Yesterday was an extremely hard day for me…the anxiety was up to my eyebrows and I was gasping for air through the dulled sound of my nervously beating heart.

I did it; what I needed to do I showed up. Sometimes that is the very biggest deal of all when every single molecule and fiber in your being is screaming NOOOOOOO…and you show up…running on what seems like robotic responses…you show up…

i am still having a very difficult time being proud of that. all the other noise in my head is drowning out the little me who is whispering with the voice of an angel ‘atta girl…you showed up….’ and today i find myself exhausted. throughout this process I haven’t slept more than 5 hours for the last two weeks, haven’t been eating normally and my quiet time has been anything but quiet…

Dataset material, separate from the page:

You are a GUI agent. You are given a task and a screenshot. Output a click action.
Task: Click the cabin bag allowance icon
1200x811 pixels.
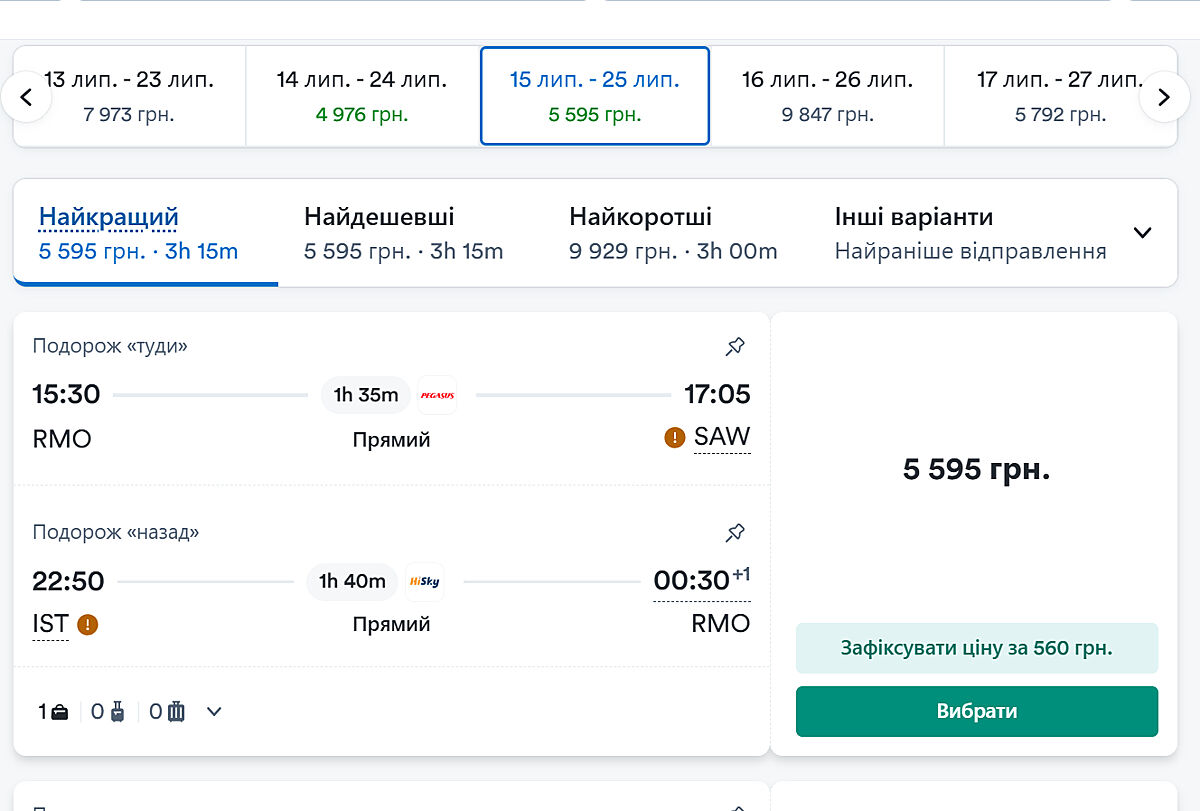point(117,712)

i need to have the quiet come back…i am not just talking about the physical noise going on around me all the time…i am talking about lacking the ability to quiet my mind..i find myself getting pissed off about other people getting ‘praise’ for stuff i have been doing for months…and here i sit with no recognition from anyone…

Goddess…i need help hearing you; I need help quieting the noise in my head…shutting off the physical noise is the easy part…for me, it truly is…

my anxiety was at such a level yesterday i just don’t think i have come back down yet…so today i am knitting and i am breathing…that is all i seem to be able to do today…and praying in my own way, that the peace in my mind returns soon.